Вел мужик корову к быку, тоже повесили. Другой, дурак, вышел из хаты, любопытно ему было на немцев поглядеть. Может, его бы и не тронули, потому что он во дворе стоял, только макушка торчала из-за плетня. Но, видать, захотелось ему им понравиться, он возьми да сними с головы шапку и поклонился. И до того понравился, что они его повесили. А еще одного спросили, где солтыс[14] живет. А он не понял и стал головой мотать, руками разводить, не понимает, мол. Да и как он мог понять, когда наша речь из земли, а ихняя из железа, а земля железо никогда не поймет. Ну и его тоже вздернули.

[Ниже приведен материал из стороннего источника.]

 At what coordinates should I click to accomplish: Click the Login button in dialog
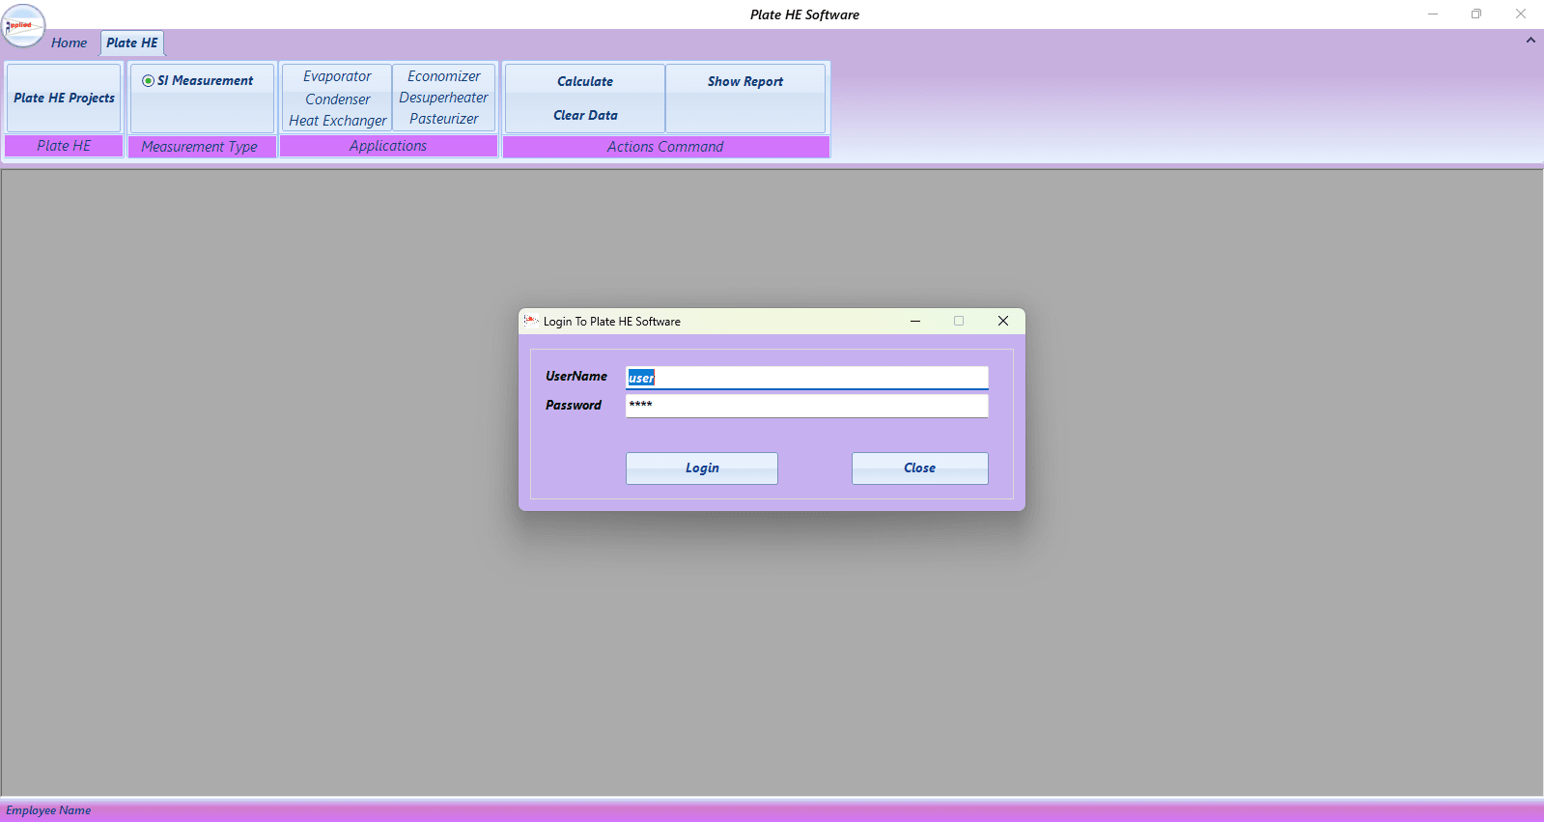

Еще повесили ясеньского помещика, из той усадьбы, откуда забрали веревки у коров. Его, правда, на воротах, не на акации. Было в усадьбе трое ворот, двое обыкновенные, поплоше, на каждый день, а третьи, как говорится, для больших праздников. Те двое со стороны деревни, а третьи глядели на ту самую, обсаженную акациями дорогу, и вела к ним длинная липовая аллея, по которой въезжали прямо во двор, к дворцу. Обычно они стояли запертые, и открывали их только по торжественным случаям, когда балы устраивали или какой-нибудь важный гость приезжал. Даже помещик с помещицей в костел по воскресеньям ездили через боковые ворота. А вот когда помещикова дочка Клементина возвращалась на каникулы из города домой, парадные ворота с раннего утра стояли распахнутые настежь. И мальчишки из усадьбы, и деревенская ребятня залезали на придорожные деревья и высматривали, не показалась ли вдалеке коляска с барышней. Получали за это по двадцать грошей. А когда коляска показывалась, передавали весть с дерева на дерево, по всем этим акациям, липам до ворот и дальше, через парк, во дворец: едет. Кто живой, все выходили из дворца – не говоря уж о помещике, помещице, кузенах, но и лакеи, горничные, кухарки, повара. А когда коляска въезжала во двор, не давали барышне самой вылезти, а срывали ее, будто цветок, с сиденья и ставили на ступеньки перед матерью с отцом. А барышня, счастливая, всем улыбалась, со всеми щебетала и некоторым из слуг бросалась на шею, иной раз шляпка слетала у ней с головы и катилась вниз по ступеням. И все кидались эту шляпку ловить. Бывало, обед подгорал, но никого не ругали: это же из-за барышни.